Records contained in a dataset
◆ ◆ ◆ ◆ ◆

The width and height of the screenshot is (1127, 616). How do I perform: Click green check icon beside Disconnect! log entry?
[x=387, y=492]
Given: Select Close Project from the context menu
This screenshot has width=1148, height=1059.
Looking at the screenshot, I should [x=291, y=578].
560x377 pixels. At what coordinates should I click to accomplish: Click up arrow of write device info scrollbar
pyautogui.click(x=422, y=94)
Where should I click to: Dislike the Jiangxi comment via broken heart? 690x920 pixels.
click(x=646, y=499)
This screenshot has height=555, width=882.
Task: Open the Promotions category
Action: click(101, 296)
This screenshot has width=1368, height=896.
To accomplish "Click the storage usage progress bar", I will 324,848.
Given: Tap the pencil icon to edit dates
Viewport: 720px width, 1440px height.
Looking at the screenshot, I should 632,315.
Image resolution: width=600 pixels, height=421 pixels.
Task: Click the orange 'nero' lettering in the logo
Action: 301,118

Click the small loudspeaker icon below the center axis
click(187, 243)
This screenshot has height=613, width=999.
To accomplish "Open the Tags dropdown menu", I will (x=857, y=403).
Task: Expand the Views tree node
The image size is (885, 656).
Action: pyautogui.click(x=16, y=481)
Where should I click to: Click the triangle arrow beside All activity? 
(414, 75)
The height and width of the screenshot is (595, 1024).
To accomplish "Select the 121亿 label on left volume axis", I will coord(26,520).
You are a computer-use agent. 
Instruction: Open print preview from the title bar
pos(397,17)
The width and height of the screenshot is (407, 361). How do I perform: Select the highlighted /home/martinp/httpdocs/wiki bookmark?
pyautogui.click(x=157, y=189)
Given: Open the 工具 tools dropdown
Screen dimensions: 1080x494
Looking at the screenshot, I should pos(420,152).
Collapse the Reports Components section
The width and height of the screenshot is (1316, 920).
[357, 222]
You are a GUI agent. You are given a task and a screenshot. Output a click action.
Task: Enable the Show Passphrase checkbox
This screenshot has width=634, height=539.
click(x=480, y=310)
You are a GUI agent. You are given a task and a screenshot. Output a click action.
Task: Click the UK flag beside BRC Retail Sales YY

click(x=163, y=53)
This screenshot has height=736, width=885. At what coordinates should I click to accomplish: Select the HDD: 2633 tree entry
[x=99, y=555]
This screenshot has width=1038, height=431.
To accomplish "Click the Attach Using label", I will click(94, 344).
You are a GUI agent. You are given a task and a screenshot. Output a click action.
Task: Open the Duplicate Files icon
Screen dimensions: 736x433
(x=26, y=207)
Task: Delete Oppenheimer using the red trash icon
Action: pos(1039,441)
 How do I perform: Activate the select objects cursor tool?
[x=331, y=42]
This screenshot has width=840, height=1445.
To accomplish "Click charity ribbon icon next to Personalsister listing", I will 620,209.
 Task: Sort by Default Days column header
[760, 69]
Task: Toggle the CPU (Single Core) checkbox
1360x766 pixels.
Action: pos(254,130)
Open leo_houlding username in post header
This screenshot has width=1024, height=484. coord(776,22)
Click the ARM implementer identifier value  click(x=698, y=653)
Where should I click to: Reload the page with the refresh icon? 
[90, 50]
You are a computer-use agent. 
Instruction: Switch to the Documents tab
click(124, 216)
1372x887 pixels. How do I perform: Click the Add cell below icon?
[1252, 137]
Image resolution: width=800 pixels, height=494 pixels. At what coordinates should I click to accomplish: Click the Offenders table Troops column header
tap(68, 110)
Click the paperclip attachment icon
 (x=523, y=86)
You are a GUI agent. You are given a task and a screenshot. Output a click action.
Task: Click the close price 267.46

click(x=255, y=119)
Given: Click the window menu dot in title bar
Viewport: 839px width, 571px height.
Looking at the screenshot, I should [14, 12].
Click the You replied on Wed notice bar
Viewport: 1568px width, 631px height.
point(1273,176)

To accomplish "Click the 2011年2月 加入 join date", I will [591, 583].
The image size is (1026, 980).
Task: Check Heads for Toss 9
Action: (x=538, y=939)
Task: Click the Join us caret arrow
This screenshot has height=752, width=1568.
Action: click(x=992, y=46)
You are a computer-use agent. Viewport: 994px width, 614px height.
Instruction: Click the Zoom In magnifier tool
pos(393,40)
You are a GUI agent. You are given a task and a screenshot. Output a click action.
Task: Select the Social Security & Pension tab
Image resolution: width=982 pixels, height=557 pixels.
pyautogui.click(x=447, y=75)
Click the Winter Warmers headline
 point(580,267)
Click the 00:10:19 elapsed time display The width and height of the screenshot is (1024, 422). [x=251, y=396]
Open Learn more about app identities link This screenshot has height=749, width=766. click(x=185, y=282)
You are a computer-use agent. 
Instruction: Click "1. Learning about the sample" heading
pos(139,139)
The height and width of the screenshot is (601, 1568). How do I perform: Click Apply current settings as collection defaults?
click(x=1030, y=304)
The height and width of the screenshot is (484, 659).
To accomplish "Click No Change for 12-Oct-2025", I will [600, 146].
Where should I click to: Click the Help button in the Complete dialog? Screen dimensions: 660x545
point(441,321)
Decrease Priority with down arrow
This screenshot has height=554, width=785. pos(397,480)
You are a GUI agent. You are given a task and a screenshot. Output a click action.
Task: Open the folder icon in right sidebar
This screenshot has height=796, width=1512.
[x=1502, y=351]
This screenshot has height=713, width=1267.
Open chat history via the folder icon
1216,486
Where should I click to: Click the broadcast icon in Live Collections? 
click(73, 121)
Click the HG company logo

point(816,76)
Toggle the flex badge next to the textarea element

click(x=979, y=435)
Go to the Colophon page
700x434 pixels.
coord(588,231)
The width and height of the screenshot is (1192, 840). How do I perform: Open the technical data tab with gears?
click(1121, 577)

◆ ◆ ◆ ◆ ◆

> REQUIREMENT: Set down the lines above as they stand, starting with the first line and ending with the line that contains "Task: Expand the Views tree node".

> TASK OUTPUT:
The width and height of the screenshot is (1127, 616). How do I perform: Click green check icon beside Disconnect! log entry?
[x=387, y=492]
Given: Select Close Project from the context menu
This screenshot has width=1148, height=1059.
Looking at the screenshot, I should [x=291, y=578].
560x377 pixels. At what coordinates should I click to accomplish: Click up arrow of write device info scrollbar
pyautogui.click(x=422, y=94)
Where should I click to: Dislike the Jiangxi comment via broken heart? 690x920 pixels.
click(x=646, y=499)
This screenshot has height=555, width=882.
Task: Open the Promotions category
Action: click(101, 296)
This screenshot has width=1368, height=896.
To accomplish "Click the storage usage progress bar", I will 324,848.
Given: Tap the pencil icon to edit dates
Viewport: 720px width, 1440px height.
Looking at the screenshot, I should 632,315.
Image resolution: width=600 pixels, height=421 pixels.
Task: Click the orange 'nero' lettering in the logo
Action: 301,118

Click the small loudspeaker icon below the center axis
click(187, 243)
This screenshot has height=613, width=999.
To accomplish "Open the Tags dropdown menu", I will (x=857, y=403).
Task: Expand the Views tree node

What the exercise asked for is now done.